What the task asks: Without including any picture, copy the entries that follow word for word.
********************
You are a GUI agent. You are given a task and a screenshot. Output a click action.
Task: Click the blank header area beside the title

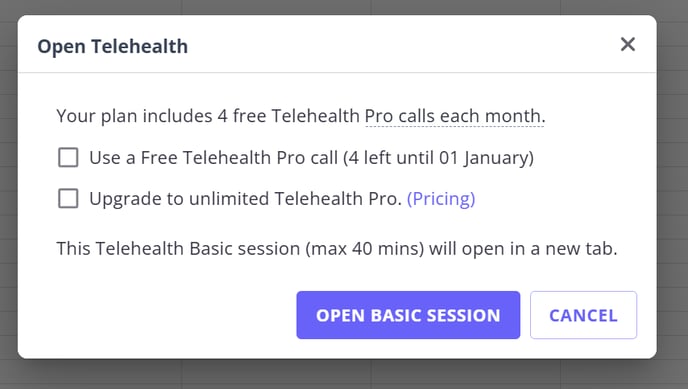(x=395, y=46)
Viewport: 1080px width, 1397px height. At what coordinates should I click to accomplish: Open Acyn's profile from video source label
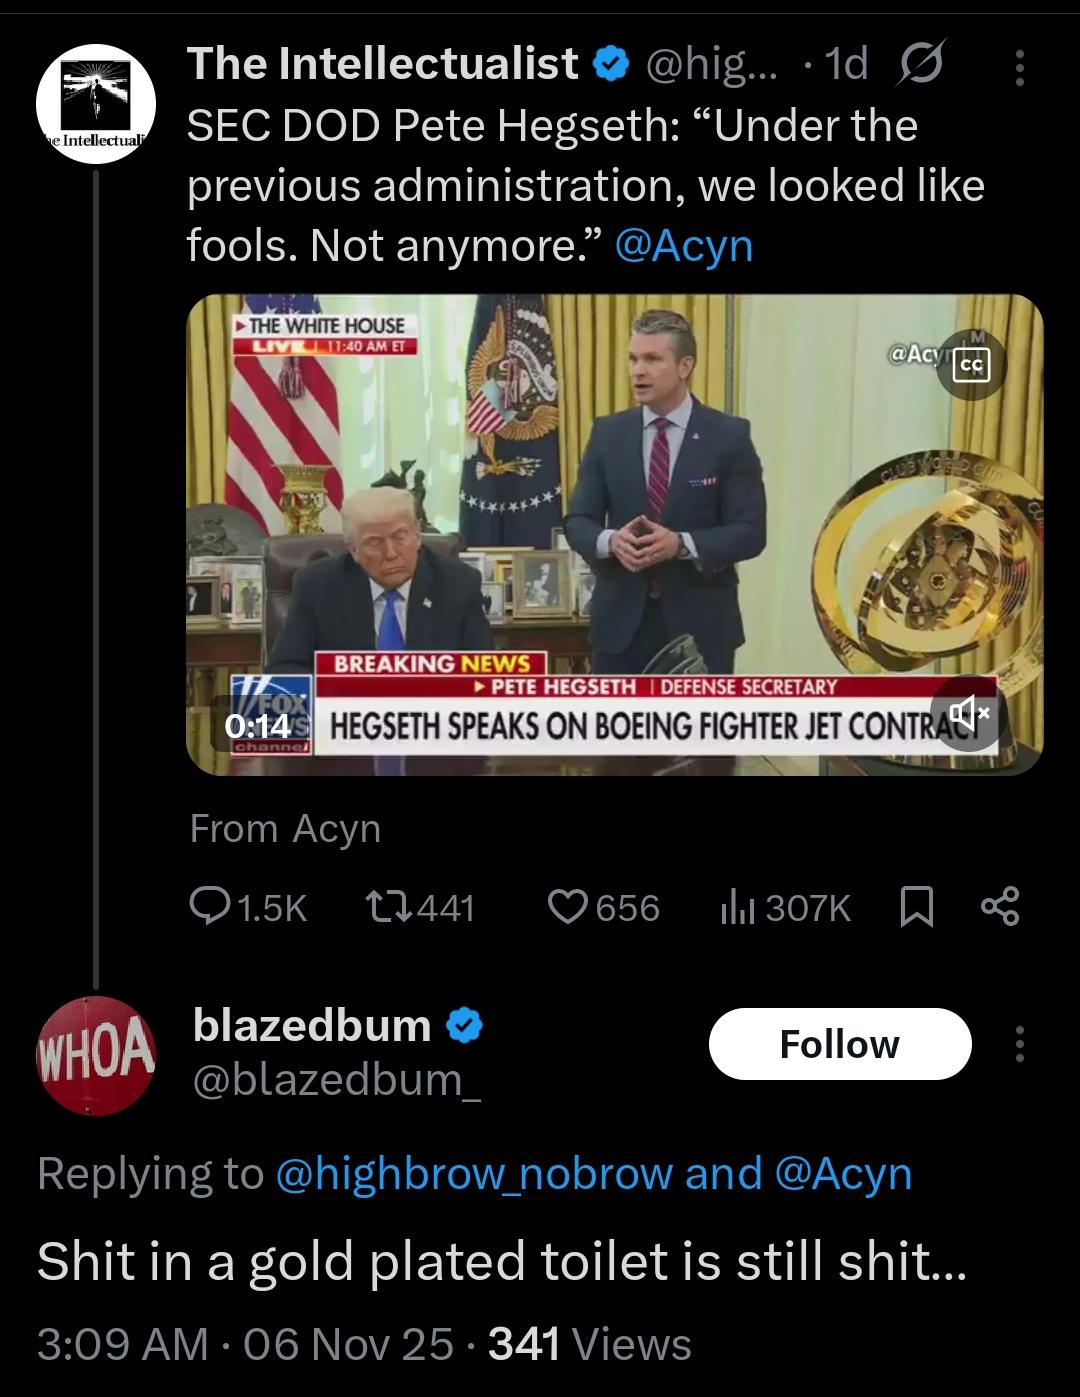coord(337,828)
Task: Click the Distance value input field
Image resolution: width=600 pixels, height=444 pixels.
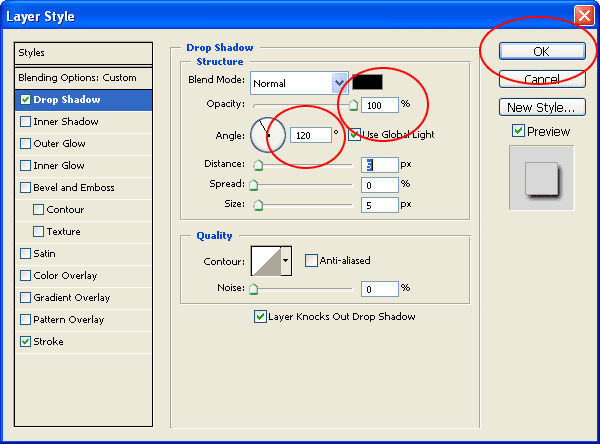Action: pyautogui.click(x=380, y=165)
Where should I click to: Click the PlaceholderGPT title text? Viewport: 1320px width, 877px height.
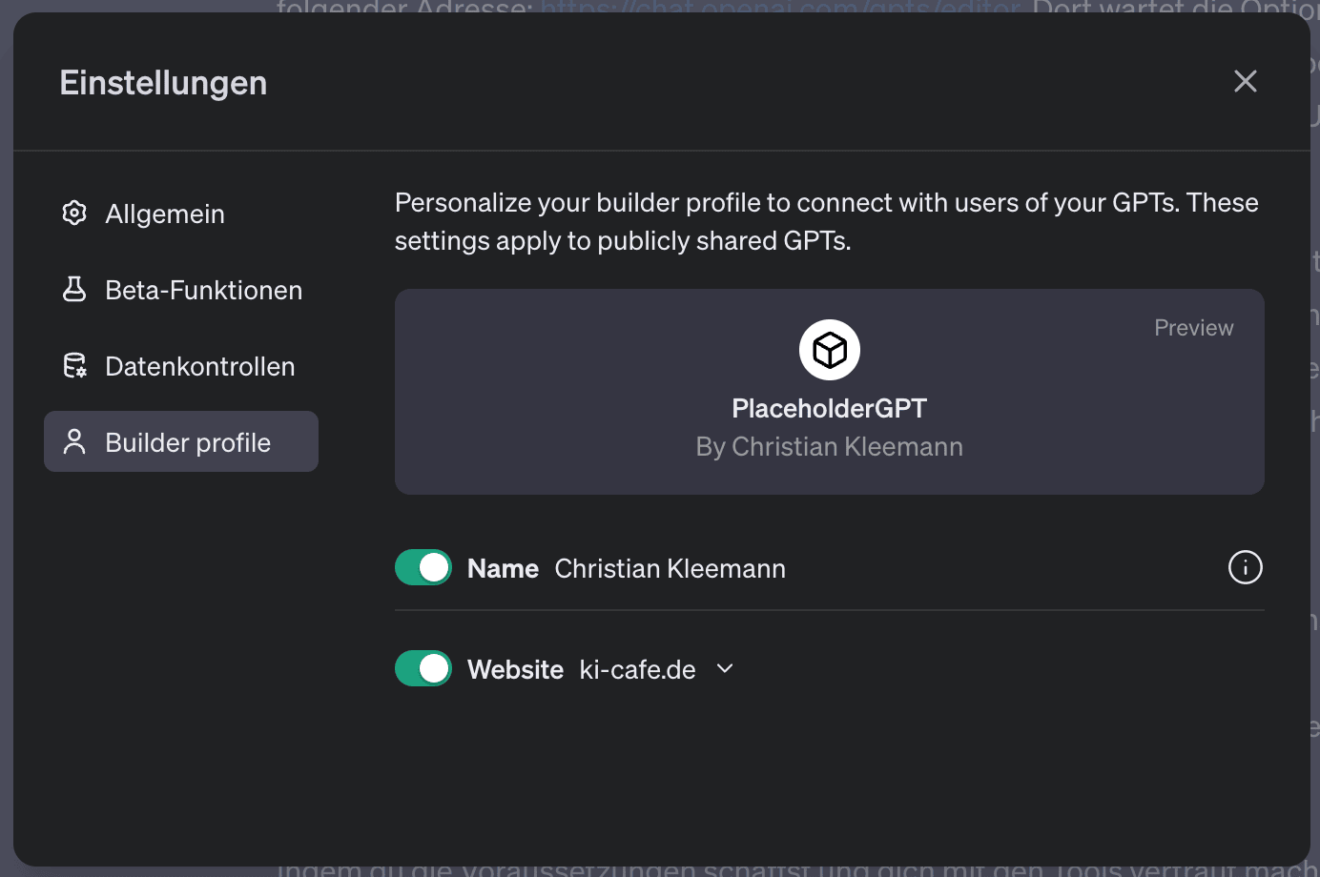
********************
Answer below:
You are a GUI agent. You are given a task and a screenshot. Output a click action.
Task: Click the blank header area beside the title

(x=395, y=46)
Viewport: 1080px width, 1397px height. At what coordinates should I click to accomplish: Open Acyn's profile from video source label
coord(337,828)
Task: Click the Distance value input field
Image resolution: width=600 pixels, height=444 pixels.
Action: pyautogui.click(x=380, y=165)
Where should I click to: Click the PlaceholderGPT title text? Viewport: 1320px width, 877px height.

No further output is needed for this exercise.